Not to break the suspense or anything, but what Quinlan wants more than anything is to see Michael again. What he needs more than anything is to have his heart opened to Dorothy. [4] Quinlan doesn’t know that is a possibility; the viewers don’t know it is a possibility. But Michael does and whether he is dead or alive—or whether, with angels, it matters at all—he is still trying to win his bet. He is not willing to go home until Quinlan can go home and “home” for Quinlan requires Dorothy.
The next scene requires just a little context. My all time favorite of Jesus’ resurrection appearances is his walk to Emmaus with two of his followers. They spend a long day on the road with him and have no idea who he is until at the evening meal, he broke the bread and handed it to them. Suddenly, they knew what must have been true all day.
Back to the movie. Quinlan is now is full pursuit and he round the corner and runs into Dorothy. They are both startled. Dorothy starts, “I thought I saw…” Quinlan says, pointing back the way he had come, “He came that way.” Dorothy responds, pointing back the way she had come, “No, he came that way.”
Quinlan has been fuddled. We saw that clearly in his conversation with Huey Driscoll at the bar. And now he has been unsuccessfully chasing a ghost who is wearing his raincoat through the streets of Chicago.

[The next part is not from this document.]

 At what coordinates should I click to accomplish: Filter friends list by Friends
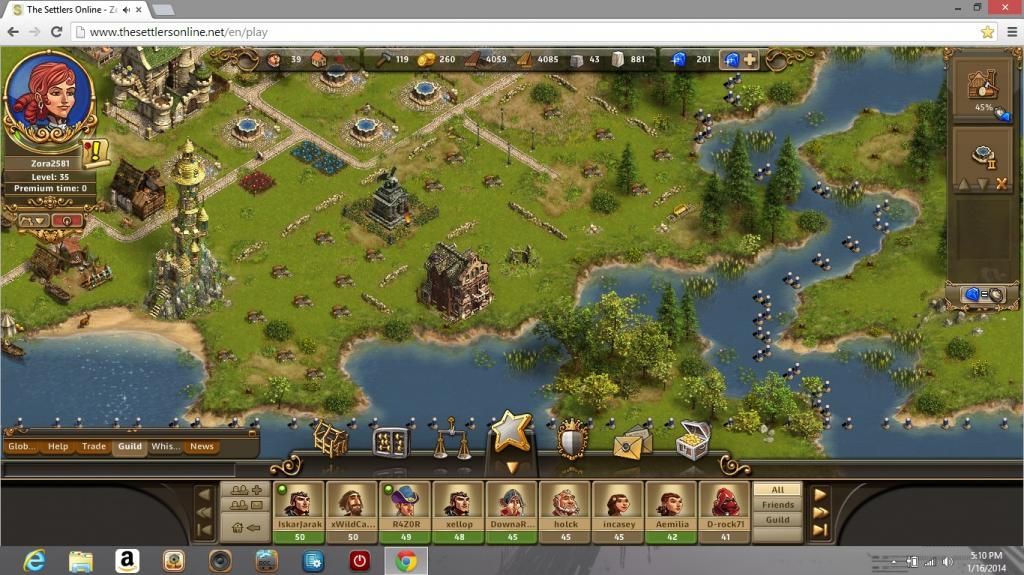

But even in that condition, Quinlan understands that no one could have been simultaneously leading one person east and another person west.
So we might say that Michael is “present” again. He is present to Frank, at least, for he looks longingly at Dorothy and says, “I love you, Dorothy.” On the third time he asks her, she consents to marry him. [4] He puts out his hand and she takes it and he says, “Let’s go home.” And now that he has Dorothy, he actually has a home.
So Michael wins the bet. And as Quinlan and Dorothy walk like lovers crossing the street and going home, Michael peeks out of the alley where he has been hiding. And Pansy Milbank (Jeane Stapleton) who has been Michael’s ally through all of this and who died much earlier in the film (see footnote 4), steps out with him. And Michael holds out his hand and Patsy takes it, and he says, “Let’s go home.”
It is exactly what I wanted to watch late at night after the Maundy Thursday service. Maybe I’ll watch it next year, too.
[1] And this year, it is also April Fool’s Day. I think that is the perfect pairing. It gives everyone a choice.
[2] All the time he is saying this, he is eating sugar cubes and they show us Huey noticing that he is doing it, but he doesn’t say anything. The joke is that Michael had the world’s absolutely worst sweet tooth. He poured sugar on his Frosted Flakes at breakfast. The joke for us viewers is that we get to celebrate Quinlan’s saying it never happened as he is doing something he would absolutely never have done otherwise.
[2] So again, the distinction between what we want and what we need is illustrated. We can only think what a disaster it would have been had Quinlan been able to catch up to Michael, which means he would not have collided with Dorothy.
[3] And this is Andie McDowell’s star turn. She knows that Quinlan needs to really open himself to her and his first attempt—“Marry me.”—doesn’t do that. So she says no, while everything else about her body and her face conveys yes. And she does that twice. Two of the most enticing no’s I have ever seen.
[4] Director Nora Ephron plays on the idea of being “really here” or not from the beginning of the movie. Here, for instance, is the scene where Quinlan, Driscoll, and Dorothy meet Pansy’s friend, Michael, the angel.
Pansy: Do you see an angel?
Dorothy: I don’t think I do.
Pansy: Then how could I be with him?
Quinlan: Well, we don’t know exactly how it works with angels.
Pansy: How it works? If he’s in the room then you’re with him. If he’s somewhere else, then you’re not.
Dorothy: [very hesitantly] And that’s why we can’t see him now? He’s not here.
Pansy: Are you impaired in some way that I haven’t noticed, Miss?